## [Dataset records]
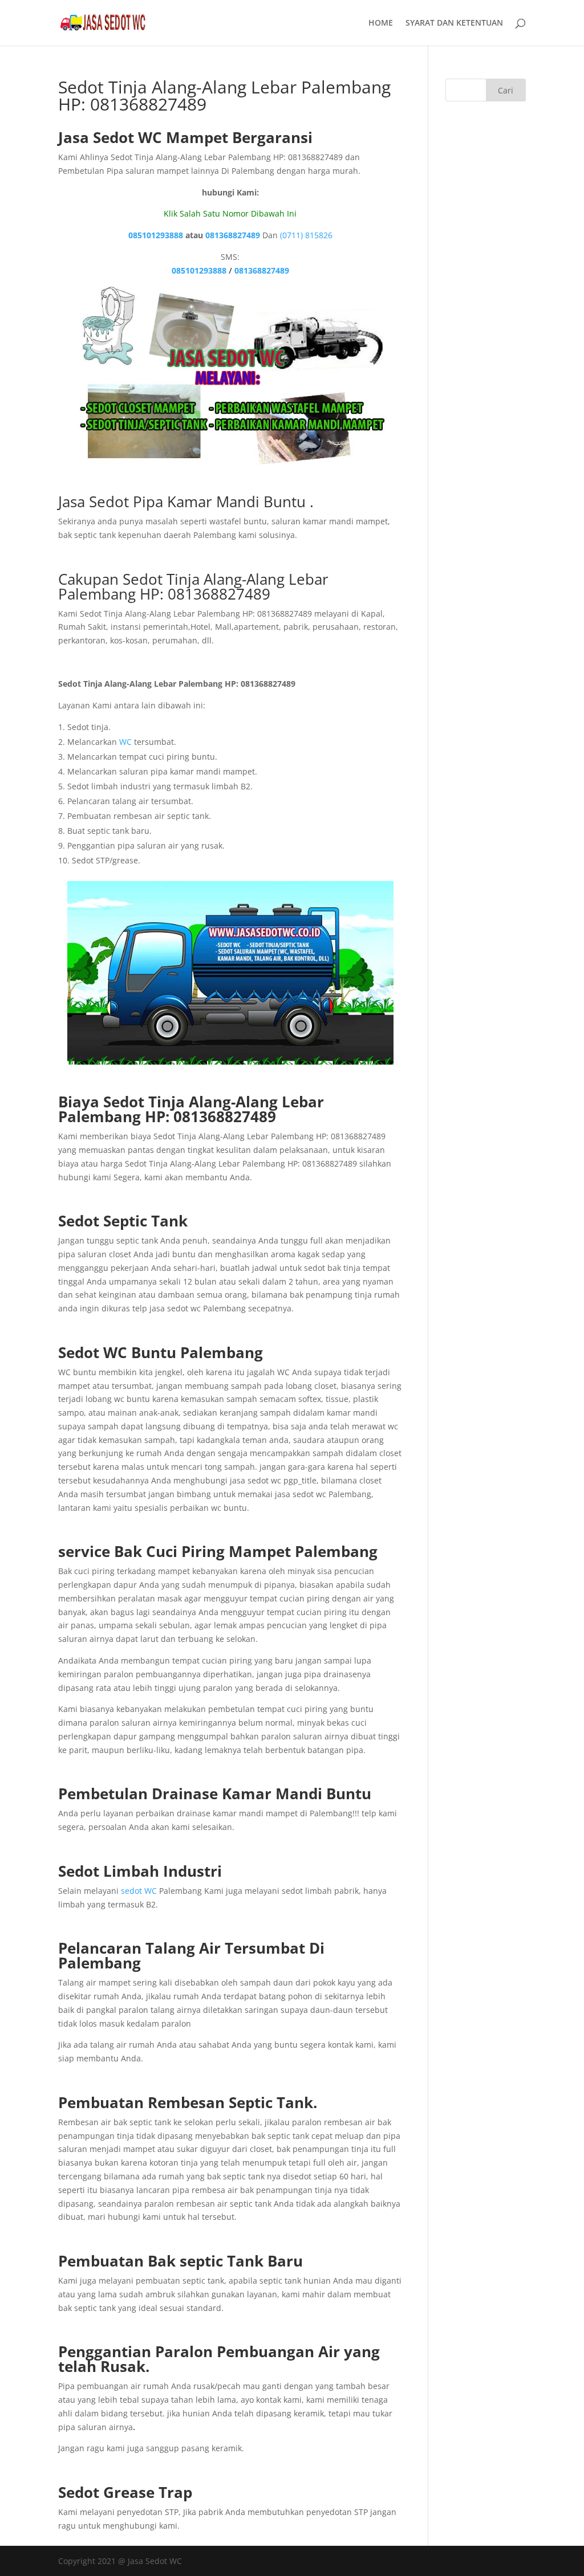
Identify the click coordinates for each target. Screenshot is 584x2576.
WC (125, 741)
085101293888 (155, 235)
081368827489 (232, 235)
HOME (380, 23)
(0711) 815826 (306, 235)
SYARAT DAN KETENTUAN (454, 23)
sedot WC (139, 1890)
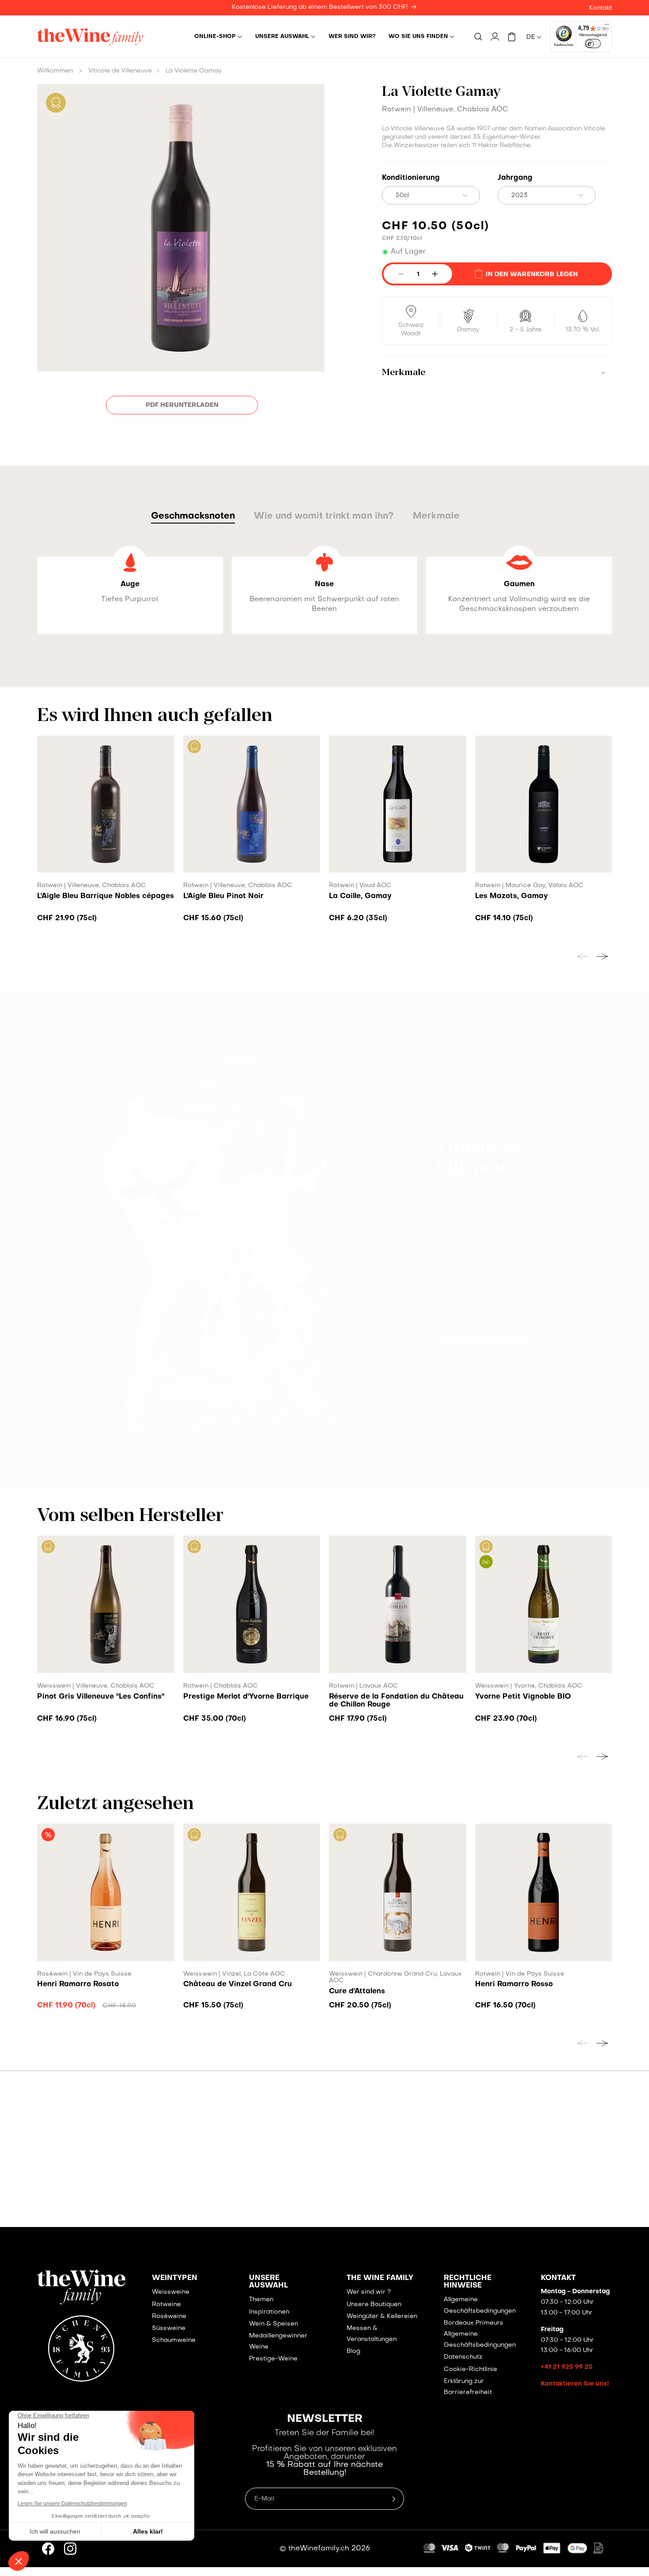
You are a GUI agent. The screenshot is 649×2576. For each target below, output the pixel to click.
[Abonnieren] (491, 1351)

## [Exercise details]
For this exercise, work out how many lines in the material include "each", and give only the number.

## [Response to this exercise]
2